Los Angeles has some of the best Chinese, Korean, Thai, Persian and Armenian food outside their respective countries, but so far, northern African and eastern Mediterranean food has been relatively absent, until October 16-17. That’s when Ecole de Cuisine Pasadena (ECP) and Chef Farid Zadi hold the first annual Couscous Festival. They’ll feature seminars from Paula Wolfert, Clifford Wright, Charles Perry, and Faye Levy, plus tastes of regional classics like tagines, Algerian “pizza,” Spanish escabeches and Turkish coffee, and of course pile upon pile of pillowy couscous
On September 23, Zadi and wife Susan Park, who run Ecole de Cuisine together, hosted a small group of journalists at a contemporary barn-like building in east Pasadena. Park, an expert on northern African and Mediterranean cuisine in her own right, began with an overview of the different types of tagines, the conical cooking vessels that originated in north African nations like Morocco and Algeria, are crafted from clay and require a water soak and/or curing before use. Ecole de Cuisine also incorporates Le Creuset cast-iron tagines, Japanese Nabe tagines and fragile Portuguese terra cotta tagines. The word tagine means “pan.”
Park said that in modern-day Morocco, a lot of home cooks prefer pressure cookers, since it’s lower maintenance. In a pressure cooker, the meat and onions are sautéed first and more water is necessary. A tagine made of clay requires less or no water because steam condenses on the sides and runs back down into the pan, serving as a “self- basting mechanism.”
We moved into the kitchen, where Chef Zadi presented steamed couscous, which should be “nice and fluffy,” with no lumps. Couscous is a base for the tagine. Begin by adding either salt or raisins and sugar, depending on whether you want the couscous savory or sweet. Then drizzle on olive oil. Zadi prefers north African olive oil.

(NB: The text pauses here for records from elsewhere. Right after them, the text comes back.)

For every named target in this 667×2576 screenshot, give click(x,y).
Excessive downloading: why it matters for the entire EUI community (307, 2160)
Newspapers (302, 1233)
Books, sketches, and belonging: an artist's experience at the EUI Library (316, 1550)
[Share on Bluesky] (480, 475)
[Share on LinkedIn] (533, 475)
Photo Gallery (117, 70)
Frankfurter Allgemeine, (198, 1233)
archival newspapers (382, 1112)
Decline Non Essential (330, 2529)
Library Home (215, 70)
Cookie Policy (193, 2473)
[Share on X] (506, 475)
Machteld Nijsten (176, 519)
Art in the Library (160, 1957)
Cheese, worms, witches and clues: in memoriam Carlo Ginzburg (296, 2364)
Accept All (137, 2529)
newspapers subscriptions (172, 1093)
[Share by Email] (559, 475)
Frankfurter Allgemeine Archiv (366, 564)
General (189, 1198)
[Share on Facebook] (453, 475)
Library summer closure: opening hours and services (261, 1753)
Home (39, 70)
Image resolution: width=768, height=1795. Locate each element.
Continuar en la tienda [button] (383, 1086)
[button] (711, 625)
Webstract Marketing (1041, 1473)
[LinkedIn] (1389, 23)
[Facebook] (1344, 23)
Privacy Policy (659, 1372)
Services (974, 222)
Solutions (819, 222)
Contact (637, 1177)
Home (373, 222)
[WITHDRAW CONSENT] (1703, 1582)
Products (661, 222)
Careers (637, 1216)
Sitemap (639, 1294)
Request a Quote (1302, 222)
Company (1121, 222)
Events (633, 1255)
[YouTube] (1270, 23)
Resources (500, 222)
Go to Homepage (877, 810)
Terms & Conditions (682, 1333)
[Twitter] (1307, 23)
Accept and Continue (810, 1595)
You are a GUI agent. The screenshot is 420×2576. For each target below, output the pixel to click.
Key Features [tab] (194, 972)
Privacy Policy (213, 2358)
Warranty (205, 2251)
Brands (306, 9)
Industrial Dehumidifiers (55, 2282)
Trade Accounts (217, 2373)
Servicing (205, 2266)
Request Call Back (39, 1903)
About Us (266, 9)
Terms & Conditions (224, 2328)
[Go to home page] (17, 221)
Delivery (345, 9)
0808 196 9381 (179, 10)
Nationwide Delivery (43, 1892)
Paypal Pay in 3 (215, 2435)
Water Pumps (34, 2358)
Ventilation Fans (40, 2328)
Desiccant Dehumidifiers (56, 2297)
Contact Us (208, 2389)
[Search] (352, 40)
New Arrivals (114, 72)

Zadi was born near Lyon, France, and raised on a diet of fresh baked bread, river fish, frog legs and Charolais beef. He moved to Paris and went to culinary school, traveled the world and ended up in Pasadena, where he was an instructor at Le Cordon Bleu prior to starting the new school with his wife, which will begin its Professional Skills Course on October 19, 2010.
Zadi happily provided ingredient lists for each of his tagines, but no recipes. Those must be reserved for students. Anyway, he prepared rabbit and beef cheek tagines prior to our arrival, which are available in his homeland “if you’re rich.” For our eyes, he demonstrated how to prepare seafood tagine. “It is easy and complex to make a tagine,” says Zadi. “There is a lot of preparation involved, you build the flavor.”
He started by drizzling a little olive oil in the pan, added minced white onion and a pinch of garlic, saying, “It’s okay if you get a bit of color.” He added squid, clams and mussels (in their shells). Then came water, instead of stock, so “you get the flavor of the seafood itself.” In dropped a few precious strands of saffron and diced tomato.
Next up was the harissa, a spicy chile sauce. Zadi said you want a “shorter dried pepper that will give you the heat.” He went with guajillo. “You want to soak chilies in water, add garlic and saffron,” plus roasted tomatoes and roasted bell peppers. Puree, strain and add lemon juice.
Season the seafood tagine with fresh ground black pepper and close the lid for 3-4 minutes. Add fish fillets, either Dover sole or monkfish, for the flavor and since “it takes no time to cook.”
At the end of the cooking demo, I asked why they think north African cuisine is so rare in Los Angeles. Zadi said it’s a matter of demographics, since immigrants chose to live in places like Detroit, D.C., Northern California and Montreal instead. Park added that “People have exoticized the cuisine so much that they think it’s too hard.”
We moved to the communal table near the entrance of the building, where we enjoyed lunch, passing around couscous, harissa and a trio of different tagines, including seafood, beef cheek (pictured below) and rabbit with Marcona almonds and prunes (pictured above).
Zadi is making a whole lamb mechoui, a roast that requires five hours in the smoker with burning orange wood and apple wood. He’s sourcing the lamb from Riverside County since “it has a milder flavor or more tender texture than the average lamb found in stores here.” He’ll rub the inside of the lamb with North African spices, herbs, aromatics and extra virgin olive oil. The skin receives a spice and extra virgin olive oil rub. Bonus: “The offal will be served to handful of attendees on a first come, first serve basis.”
He’ll also serve merguez sandwiches, made using a recipe that Zadi learned at his uncle’s butcher shop in France. “I am using natural casings and my blend of merguez spices,” says Zadi. “The secret to a perfect merguez is the spices and the right ratio of meat and fat. There also has to be hard fat added, this absolutely critical for texture and flavor. The merguez will be cooked on a big, natural wood grill.”
The Couscous Festival will also feature rarely seen spices, condiments and preserved foods, which will all be available for purchase. Tickets cost $20 per person and include $15 in food coupons.